The lamb shawarma recipe from Jerusalem is a prime example of why everyone is so wild about Ottolenghi -- it is a twist on an exotic Mediterranean specialty that turns it into a fresh and exciting dish.
We've been on an Ottolenghi kick and went to the book-signing he and his cooking partner, Sami Tamimi, did for Ottolenghi at the Sixth & I Synagogue. The interview, conducted somewhat ineptly by Joan Nathan, was not great, but did give you an impression of these two Israelis, one Jewish and the other Palestinian, who have taken the culinary world by storm with their London restaurants.
The lamb dish, which you have to all in love with when you see the photo, was the centerpiece of an all-Ottolenghi menu. The rub includes a baker's dozen of spices -- peppercorns, cloves, cardamom pods, fenugreek seeds, fennel seeds, cumin seeds, star anise, cinnamon, nutmeg, ground ginger, sweet paprika, sumac, sea salt -- that get in part roasted, then ground and all mixed together. Grated fresh ginger, crushed garlic cloves, chopped cilantro, lemon juice and peanut oil are added to make a rub for the leg of lamb, which ideally gets marinated overnight. Then it is slow-roasted in a 325 oven for 4-1/2 hours, adding 1 cup of boiling water after the first 30 minutes and covering with aluminum foil for the last 3 hours to keep the spice crust from burning. Be sure to keep water in the pan and baste it every hour or so with the liquid. We followed the suggestion to add waxy potatoes, peeled and in wedges, to the roast for the last 1-1/2 hours.

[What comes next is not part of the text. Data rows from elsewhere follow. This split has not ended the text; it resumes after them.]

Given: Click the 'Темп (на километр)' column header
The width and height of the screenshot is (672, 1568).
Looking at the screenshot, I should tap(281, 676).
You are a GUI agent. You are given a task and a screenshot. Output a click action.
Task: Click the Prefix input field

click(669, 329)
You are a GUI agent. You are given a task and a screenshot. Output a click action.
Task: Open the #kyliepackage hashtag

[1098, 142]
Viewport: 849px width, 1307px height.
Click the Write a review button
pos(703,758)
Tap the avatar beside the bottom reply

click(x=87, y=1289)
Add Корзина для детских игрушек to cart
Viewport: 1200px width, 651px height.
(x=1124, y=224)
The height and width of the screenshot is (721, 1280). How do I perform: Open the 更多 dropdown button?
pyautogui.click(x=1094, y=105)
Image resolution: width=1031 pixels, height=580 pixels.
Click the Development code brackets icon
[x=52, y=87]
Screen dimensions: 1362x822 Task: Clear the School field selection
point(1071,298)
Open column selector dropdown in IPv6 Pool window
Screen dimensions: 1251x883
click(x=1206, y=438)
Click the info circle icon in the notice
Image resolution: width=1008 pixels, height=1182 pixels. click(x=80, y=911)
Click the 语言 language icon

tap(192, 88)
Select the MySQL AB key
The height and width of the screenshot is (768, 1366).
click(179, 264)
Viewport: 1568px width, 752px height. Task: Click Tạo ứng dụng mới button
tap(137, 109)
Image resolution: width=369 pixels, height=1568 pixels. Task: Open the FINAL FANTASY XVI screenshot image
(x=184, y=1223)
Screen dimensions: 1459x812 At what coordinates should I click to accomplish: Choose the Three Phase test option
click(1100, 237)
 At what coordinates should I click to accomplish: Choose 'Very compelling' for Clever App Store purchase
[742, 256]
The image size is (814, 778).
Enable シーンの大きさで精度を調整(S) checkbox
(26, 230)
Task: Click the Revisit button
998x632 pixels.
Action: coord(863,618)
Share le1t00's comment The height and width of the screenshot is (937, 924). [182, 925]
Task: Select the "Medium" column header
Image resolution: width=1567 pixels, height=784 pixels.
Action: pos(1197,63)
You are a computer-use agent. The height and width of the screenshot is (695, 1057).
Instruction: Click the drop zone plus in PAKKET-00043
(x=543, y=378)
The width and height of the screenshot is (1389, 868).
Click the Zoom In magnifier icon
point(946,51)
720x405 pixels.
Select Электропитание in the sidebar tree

The meat was fork-tender and delicious. The spice crust gave the dish some zing but the full lamb flavor came through well. It was going to be dry in any case and timing for guests kept it in the oven longer, so I would be sure the next time to have more liquid at the finish to ladle over the carved meat. The potatoes, which were very tasty, absorbed some liquid as well.
As sides we served the marinated eggplant with tahini and oregano and the cucumber and poppy seed salad from Ottolenghi. The small eggplants get cut into wedges and roasted, then marinated in a mix of chopped red chile, cilantro, oregano, garlic, lemon juice, olive oil, salt and pepper. After this sits for at least 2 hours, you top it with green tahini sauce for serving. The cucumber salad calls for small cucumbers -- which by some serendipity Whole Foods happened to have -- mixed with sliced red chiles, cilantro, white wine vinegar, sunflower oil, poppy seeds and superfine sugar. These were also delicious and harmonized well with the lamb. We served a good Bordeaux with the meal.
In their talk, Tamimi (who like Simone Beck and Louise Bertholle tends to get forgotten in all the hullabaloo over Yotam Ottolenghi) emphasized that much of their cooking comes back to garlic and lemon. When someone lamely asked what tools they suggest for the kitchen, Tamimi gamely answered "a lemon squeezer and a garlic press." Enough said.